Can you tell us a bit about your background?
I started with Deloitte, one of the “Big Four,” and stayed there for five years. I transitioned to industry and spent time as an assistant controller and controller in construction, real estate, and software. After my time with Deloitte, I started working for Apollo Group, which is the parent company of the University of Phoenix. I was brought on to help get their processes under control as they were growing rapidly and expanding globally. As a part of that, I took them through that finance transformation — that’s how I came across BlackLine.
We implemented BlackLine at Apollo. I liked the company and product so much that I started talking to Therese Tucker, BlackLine’s CEO, and she invited me to go and work for them. I picked up, moved to California, and have been working with BlackLine since 2011. I’m not exclusively in California. I spend quite a bit of time traveling for work.
Is there anything that you do outside of the typical finance role?
When I was with Apollo Group, I was brought on from a strategic perspective to help get better control of their accounting close processes, to improve automation, and to set them up to be scalable. Apollo was doing an acquisition and they needed to be “transformed” from that perspective. The role I played there, one of strategy, was definitely outside the norm for the finance function.

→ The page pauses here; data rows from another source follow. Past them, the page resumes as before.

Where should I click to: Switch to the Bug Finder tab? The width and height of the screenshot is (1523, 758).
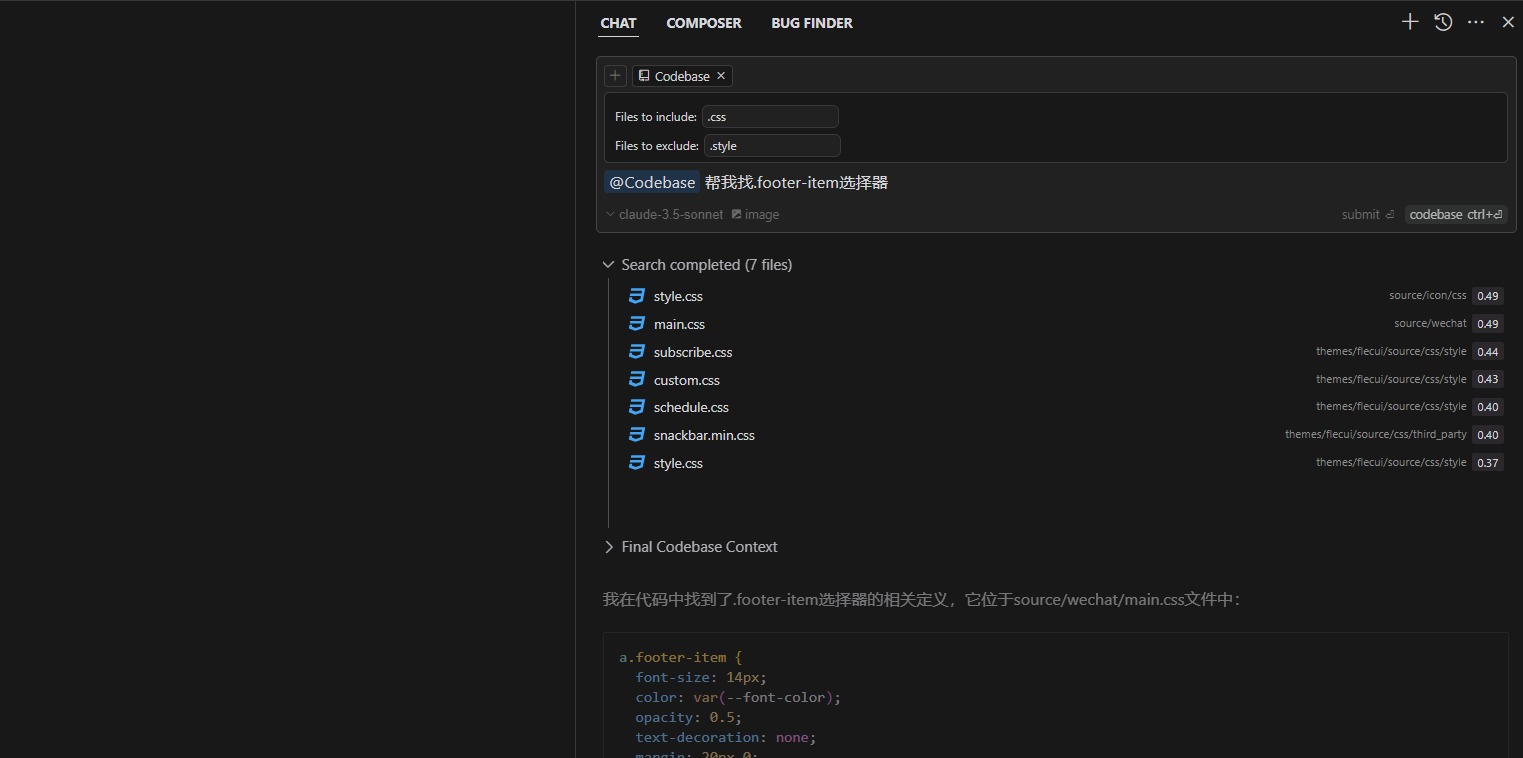click(812, 23)
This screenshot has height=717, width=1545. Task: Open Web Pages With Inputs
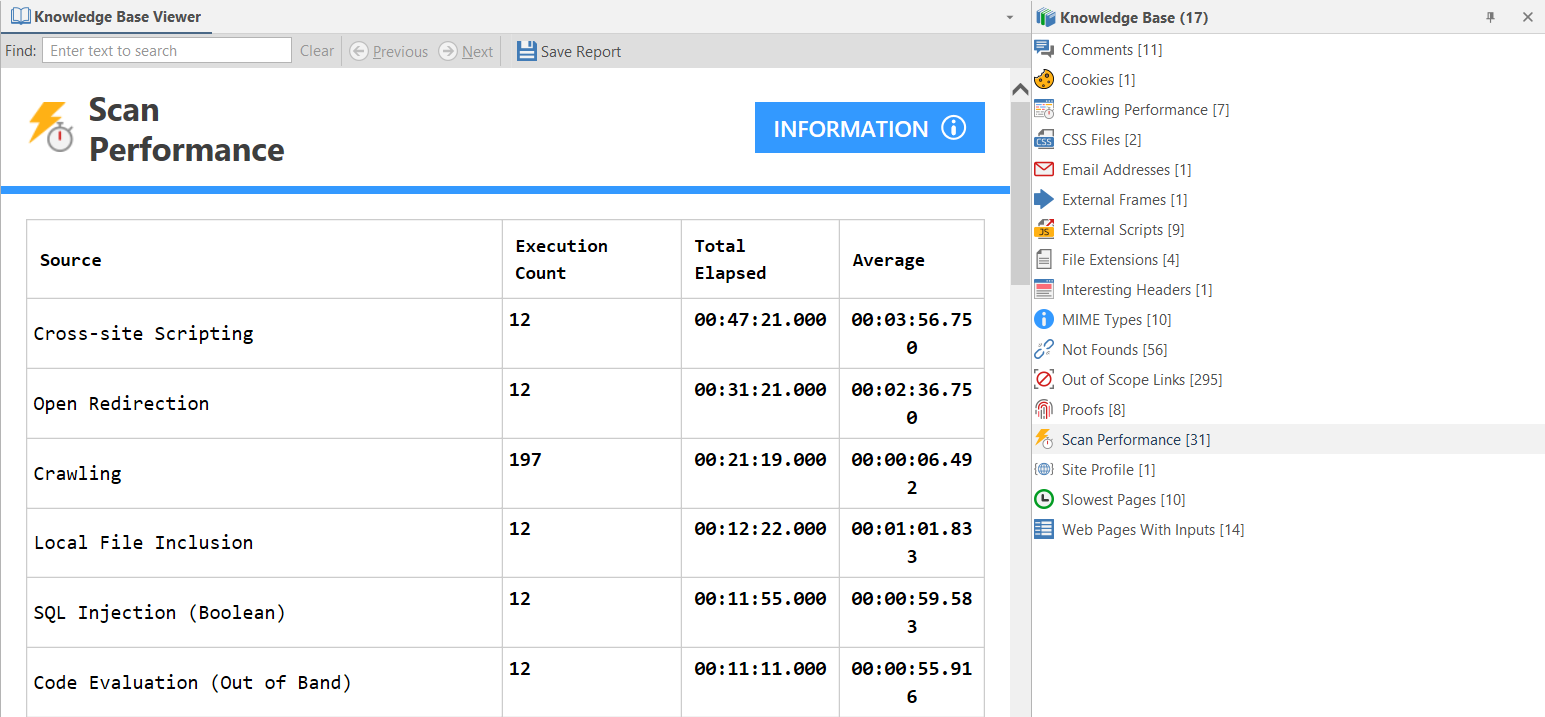point(1152,529)
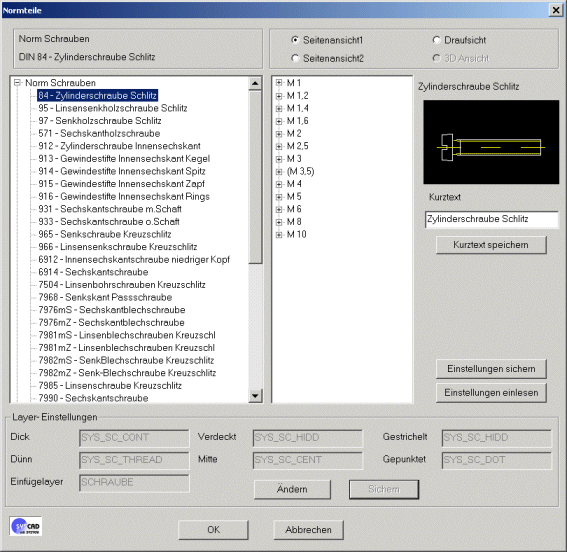The width and height of the screenshot is (567, 552).
Task: Click Einstellungen einlesen button
Action: click(x=491, y=393)
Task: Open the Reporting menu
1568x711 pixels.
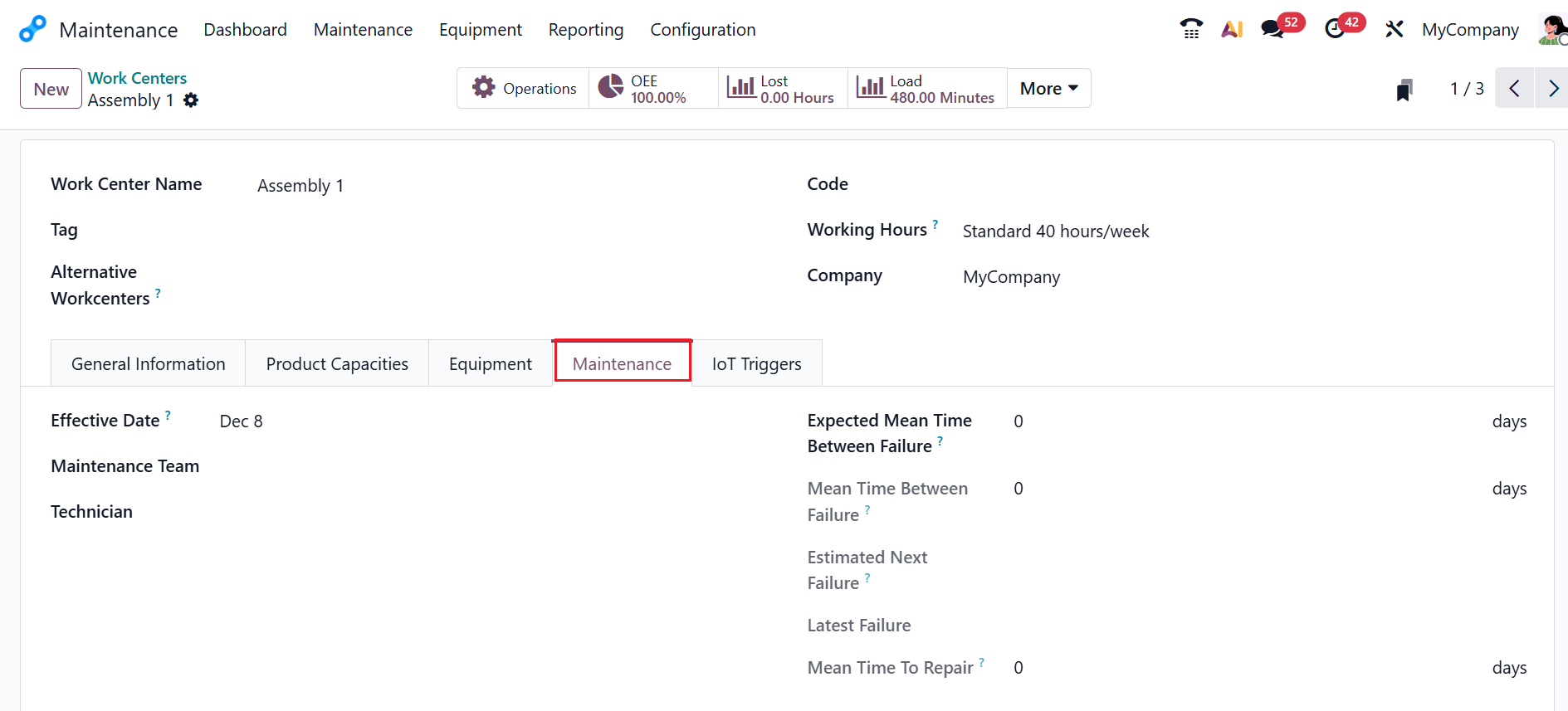Action: tap(585, 30)
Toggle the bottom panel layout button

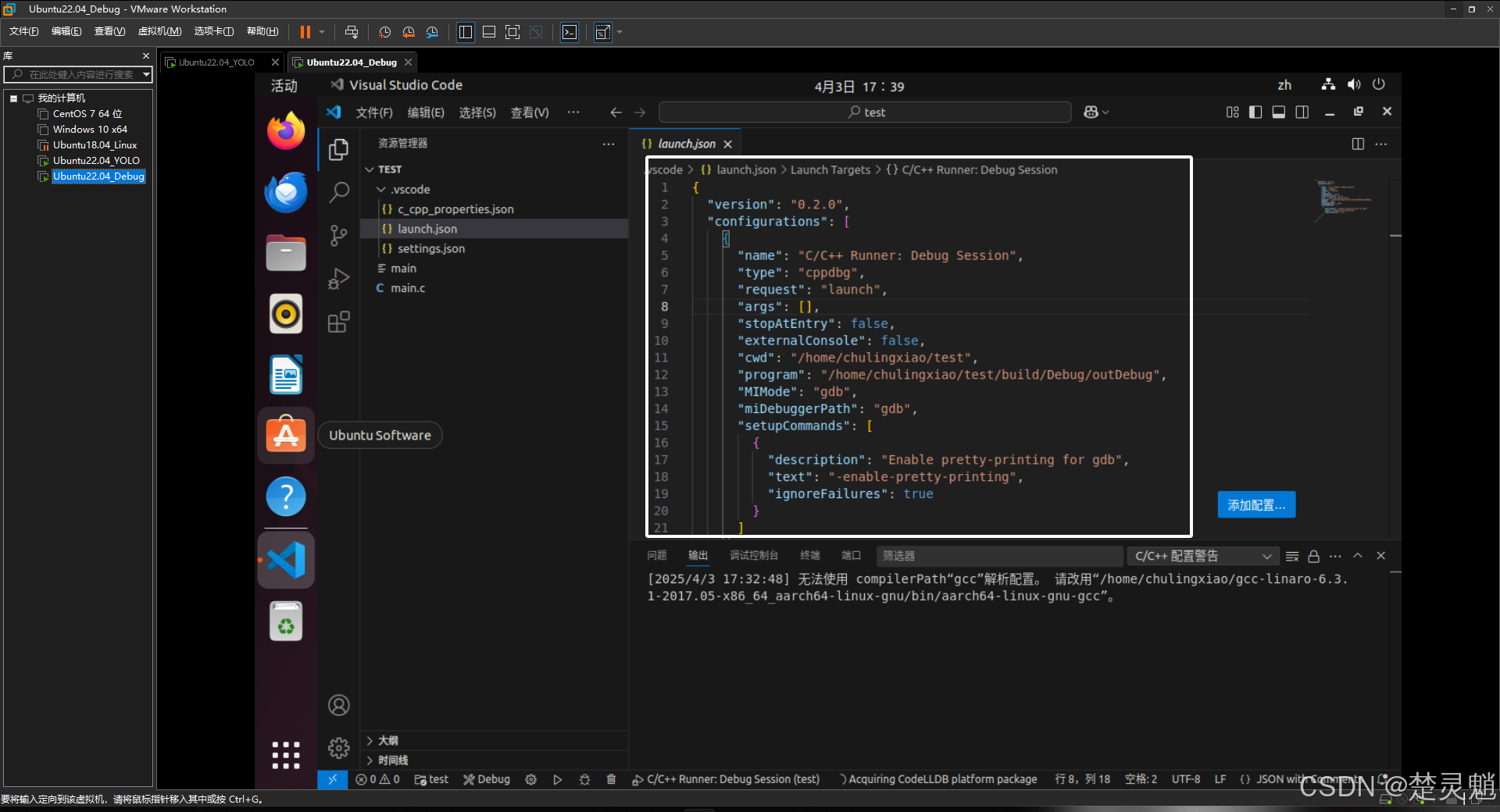coord(1278,112)
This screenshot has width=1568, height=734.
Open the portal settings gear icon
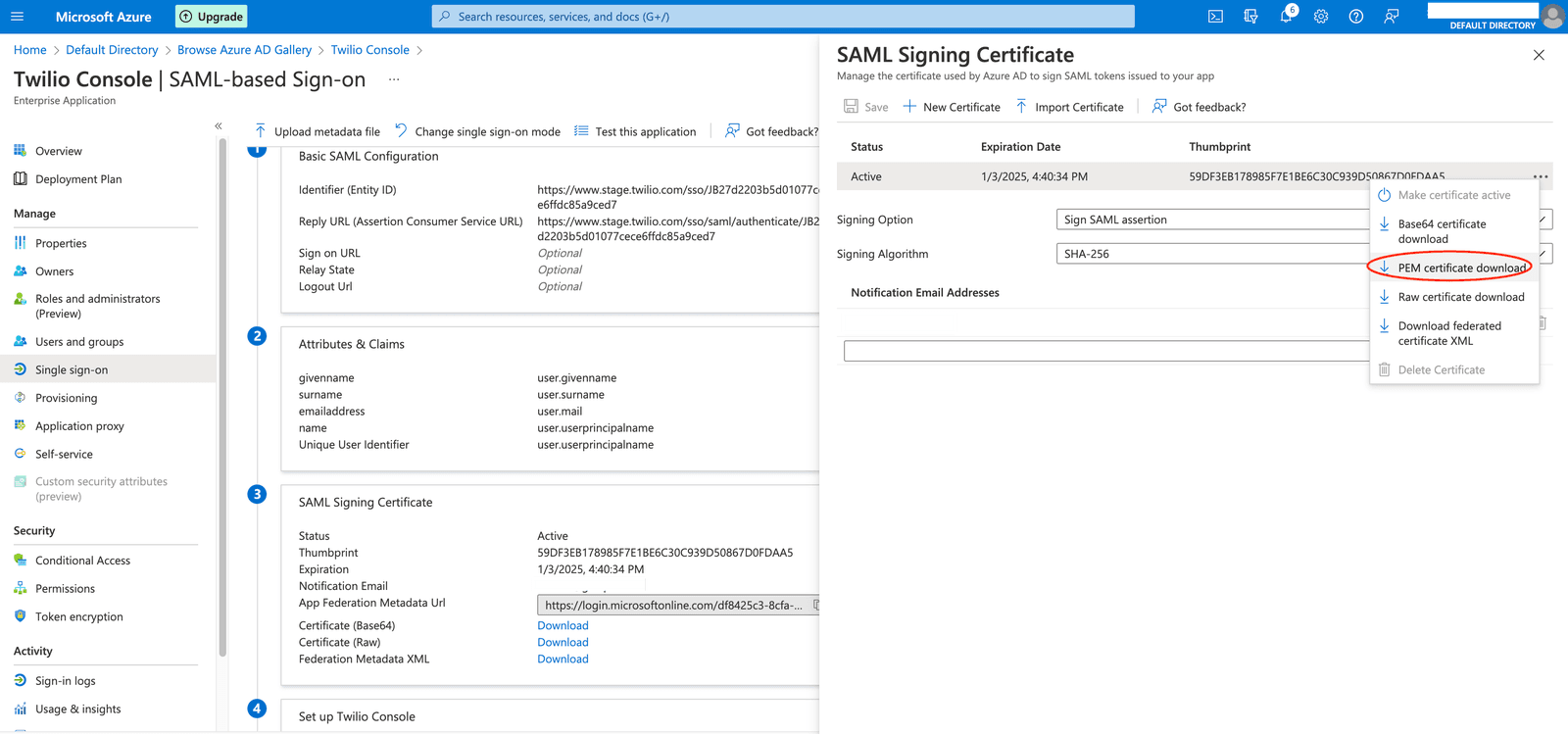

When I present, I focus on making CFOs aware of other options for handling their processes that put their organizations in a better position to grow and scale at a distinct time, and drive more efficiency and effectiveness for the finance organization.
What are the risks of using spreadsheets?
The risks are twofold. First is the inherit risk around the possibility of errors. Studies have shown that 88% of spreadsheets have some type of error. Those include hard-coded formulas, hidden fonts, ranges that don’t include numbers that they should, circular references. When you get into complex calculations where you have multiple tabs and information coming in from somewhere else, you get information that’s manually entered, leaving opportunity for errors.
Organizations that have a high volume of data entry are at risk not only when that information is put into the system, but also afterward, when it is manipulated. Then, for the folks reviewing the data, more often than not they don’t have the time to click on every single formula, ensuring its accurate and that there are no hard-coded numbers. And, every month that the numbers are manipulated, the same potential for error arises.
The second part is that the process is manual. It takes a lot of time just keying in information and setting up formulas, like creating amortization schedules. I’ve seen situations where one month a budget has to be made from a “pennies perspective,” but the next month when the budget is no longer needed, the hard-coded numbers are not taken out.
The idea is: start thinking about different processes. Look at technologies that minimize and potentially alleviate the manual work spreadsheets rely heavily on. New technology allows users to do journal entries, account reconciliation, automatically calculate balances, etc., so there is very little manual entry — reducing the possibility of errors that comes with it. It also means that in many cases users can rely on technology to do things like matching between a general ledger and a sub-ledger. There’s an automation component that will reduce accountants’ workloads. Now, they’ll be able to focus more time on analysis and working with the business to help them understand the numbers.
So, new technologies are changing the accounting role?
Absolutely. The reality is that not only are companies still using spreadsheets at risk, but more importantly organizations that don’t embrace digital transformation are putting themselves at a competitive disadvantage. Instead of spending time on routine activities, accountants can now focus on actual analysis; they have the opportunity to work with business leaders and influence important strategic decisions with the best information available. This puts organizations that embrace digital transformation at an advantage because they have better intelligence, smarter people, and the ability to work as a cohesive unit with the leaders of the business. That cohesiveness is going to be a big shift.
What first steps can companies take to start the digital transformation?
After recognizing that there are inherit risks in using spreadsheets, they need to be open to looking at new ways to eliminate or reduce reliance on them, across the entire organization and in any process. BlackLine focuses primarily on financial close activities. But it also includes procure-to-pay, order-to-cash, budgeting, and forecasting. Companies must pick areas with the most risk. Personally, I think there’s the most risk around balance sheet reconciliation that a lot of organizations use to ensure the integrity of the balance sheet and financial statements. If there is risk there, they need to figure out how to minimize that, and continue to build from there.
What will CFO Rising East attendees take away from your presentation?
First, what is their risk and exposure from being so reliant on spreadsheets? Then, what are their accountants focusing on and what value are they bringing to the organization? Finally, how do you get everybody on board when the organization moves away from spreadsheets?
A resistance to change is natural, but digital transformation should be looked at as a positive opportunity. Accountants like me didn’t go to college, to study and sit through the CPA exam, just to do spreadsheets. We want to do analysis. We want to work with the business so that they understand the numbers aspect while we learn the business aspect. That’s the other thing attendees will take away, that digital transformation is a great opportunity to reciprocate a fuller understanding of the organization.